Texto fornecido:
Lázaro, Marta, Maria e Eu.


Minha memória me informa que a primeira coisa que quis ser quando crescesse era ator, ou quem sabe dramaturgo, produtor de novela, ou algo do gênero, não é toa que todas as brincadeiras da minha infância eram fazer da minha vida uma novela, até meus 15 anos foi assim, e até hoje ainda me pego brincando um pouco. Mas não me tornei nenhuma destas coisas, o máximo que cheguei a fazer foi uma apresentação de uma peça no teatro da escola por volta dos meus 12 anos.

Quando comecei a pregar aos 15 anos, meus desejos foram em outra direção. Desejei servir aquele Deus que amava, do jeito que achava que podia, com minha voz, meu pastoreio, minha liderança. Associaram-se a isso muitas falas ditas proféticas que me falavam de como seria minha missão. Vida agitada, mas cheia frutos. Em razão disso me dediquei ao máximo a este sonho-vocação.

Lembro-me que em razão disso minha única oração era que tivesse uma vida que o agradasse e que servisse a Ele. Não que não tivesse outras necessidades, mas para mim só uma coisa importava. Assim, tornei-me pastor aos 18 anos. Como não queria depender financeiramente das igrejas, trabalhava em outras coisas, mas todas sem sucesso, pois a nenhuma me dedicava como me dedicava ao serviço. Abandonei faculdades, pelos menos umas três, e me especializei em estudos teológicos, o que no fim pouco me serviu financeiramente já que me tornei pessoa não desejada nesses meios em razão de minhas colocações.

Bom, restava-me seguir ‘carreira’ na fé. Porém, na minha igreja de infância e nas demais, pelas mesmas razões dos centros teológicos, minha permanência era afetada. E quando não era isso, algo que não sei explicar me invadia e não me deixava ter sucesso. Abri uma igreja e quando tudo parecia que ia dar certo desisti. Não queria ser líder de uma denominação religiosa, eu só queria servir a Ele como sempre desejei, no trato com as pessoas e no anúncio do Evangelho.

O que fazer:
a) Segundo o relato sobre vocação, com que idade quem narra se tornou pastor?
b) Resuma em duas frases o relato sobre vocação.
c) Escreva a continuação do relato sobre vocação e fé, começando logo depois da última frase.
As entradas não têm nenhuma relação com o texto.

Entradas selecionadas:
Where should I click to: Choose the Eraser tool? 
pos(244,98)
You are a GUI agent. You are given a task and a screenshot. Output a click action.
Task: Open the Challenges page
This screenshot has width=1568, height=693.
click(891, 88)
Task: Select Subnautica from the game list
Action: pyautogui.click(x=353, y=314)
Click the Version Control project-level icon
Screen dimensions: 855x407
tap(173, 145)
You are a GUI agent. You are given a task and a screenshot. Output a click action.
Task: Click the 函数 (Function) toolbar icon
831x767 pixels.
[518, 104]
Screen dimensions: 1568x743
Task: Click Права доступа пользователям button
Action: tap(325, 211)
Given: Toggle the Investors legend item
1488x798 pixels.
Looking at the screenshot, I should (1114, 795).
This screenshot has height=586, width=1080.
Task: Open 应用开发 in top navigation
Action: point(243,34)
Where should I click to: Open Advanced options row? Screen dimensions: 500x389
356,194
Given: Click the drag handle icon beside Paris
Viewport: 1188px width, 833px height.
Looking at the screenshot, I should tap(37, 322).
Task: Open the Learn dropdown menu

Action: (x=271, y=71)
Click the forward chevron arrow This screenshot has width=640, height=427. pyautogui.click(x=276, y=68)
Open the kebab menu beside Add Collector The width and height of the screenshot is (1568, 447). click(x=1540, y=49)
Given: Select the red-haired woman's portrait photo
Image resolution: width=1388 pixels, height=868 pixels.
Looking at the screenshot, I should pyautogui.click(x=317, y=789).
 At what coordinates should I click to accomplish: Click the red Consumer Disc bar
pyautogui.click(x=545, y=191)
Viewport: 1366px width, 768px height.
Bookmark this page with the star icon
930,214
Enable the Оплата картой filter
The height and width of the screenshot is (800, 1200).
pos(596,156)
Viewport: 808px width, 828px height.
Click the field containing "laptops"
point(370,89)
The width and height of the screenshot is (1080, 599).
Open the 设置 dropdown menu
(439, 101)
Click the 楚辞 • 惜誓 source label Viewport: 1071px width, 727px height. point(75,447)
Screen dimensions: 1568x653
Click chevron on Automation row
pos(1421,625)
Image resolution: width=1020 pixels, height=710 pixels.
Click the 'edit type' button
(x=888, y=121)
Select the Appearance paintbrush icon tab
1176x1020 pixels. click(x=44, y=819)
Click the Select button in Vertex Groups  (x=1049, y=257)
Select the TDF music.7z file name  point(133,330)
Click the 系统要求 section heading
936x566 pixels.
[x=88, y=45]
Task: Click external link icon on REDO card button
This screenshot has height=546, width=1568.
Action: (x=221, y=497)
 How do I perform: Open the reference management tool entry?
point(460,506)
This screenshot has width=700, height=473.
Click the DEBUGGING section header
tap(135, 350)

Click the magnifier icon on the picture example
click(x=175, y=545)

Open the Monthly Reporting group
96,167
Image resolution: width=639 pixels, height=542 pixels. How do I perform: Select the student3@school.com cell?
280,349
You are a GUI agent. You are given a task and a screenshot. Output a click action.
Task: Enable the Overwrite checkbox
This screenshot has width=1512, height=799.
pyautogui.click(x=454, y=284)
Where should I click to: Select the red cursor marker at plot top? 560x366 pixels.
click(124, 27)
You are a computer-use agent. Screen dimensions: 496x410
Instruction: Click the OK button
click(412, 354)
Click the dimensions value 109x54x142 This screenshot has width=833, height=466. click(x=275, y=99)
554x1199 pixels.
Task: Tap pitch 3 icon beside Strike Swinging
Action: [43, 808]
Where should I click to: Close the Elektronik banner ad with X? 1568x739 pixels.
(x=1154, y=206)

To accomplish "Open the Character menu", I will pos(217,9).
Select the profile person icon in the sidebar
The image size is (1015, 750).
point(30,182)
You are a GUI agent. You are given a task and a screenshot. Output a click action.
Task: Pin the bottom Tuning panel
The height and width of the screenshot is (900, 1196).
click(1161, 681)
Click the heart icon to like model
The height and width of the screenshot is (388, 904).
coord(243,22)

Respostas:
a) Aos 18 anos.

b) Na infância, quem narra queria ser ator, dramaturgo ou produtor de novela, mas, ao começar a pregar aos 15 anos, passou a desejar servir a Deus e se tornou pastor aos 18. Abandonou faculdades, não teve sucesso em outros trabalhos nem teve lugar nos meios teológicos e nas igrejas, e chegou a abrir uma igreja, mas desistiu por não querer liderar uma denominação religiosa.

c)
Vindo desta forma cheguei a lugar algum. Então retomei minha vida de professor, enveredei pelo caminho da filosofia e da psicanálise. Como psicanalista nunca cobrei coisa alguma, e hoje nem sei como se faz isso, perdi o veio profissional, era apenas um pastor aconselhando seu rebanho. Como professor parecia que ia dar certo, então fui acometido por uma doença que me impossibilitou de continuar e hoje tento, mas ainda nada. A doença continua aqui, seus sinais se mostram e poucos desejam investir em algo assim.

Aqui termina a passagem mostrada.